▶ PROVIDED MATERIAL:
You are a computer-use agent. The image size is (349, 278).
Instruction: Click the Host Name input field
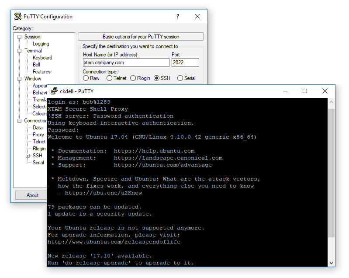(x=126, y=63)
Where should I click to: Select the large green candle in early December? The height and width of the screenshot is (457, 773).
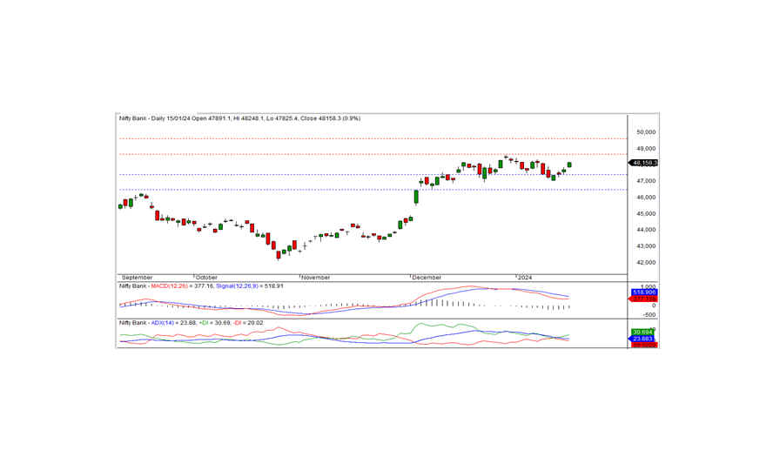click(416, 198)
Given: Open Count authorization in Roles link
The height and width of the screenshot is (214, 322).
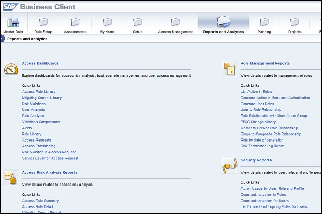Looking at the screenshot, I should coord(263,195).
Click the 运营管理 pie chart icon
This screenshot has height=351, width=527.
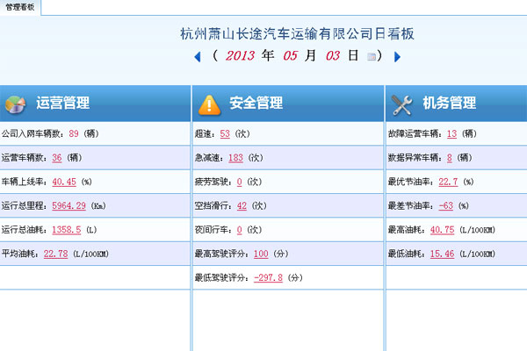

▶ ASSIGNMENT:
The answer must be an exact copy of the lines above, from the start of the records through the line with "Given: Open Count authorization in Roles link", and of nothing else; no pictures belong in it.

▶ TASK RESPONSE:
You are a computer-use agent. The image size is (349, 278).
Instruction: Click the Host Name input field
(x=126, y=63)
Where should I click to: Select the large green candle in early December? The height and width of the screenshot is (457, 773).
click(416, 198)
Given: Open Count authorization in Roles link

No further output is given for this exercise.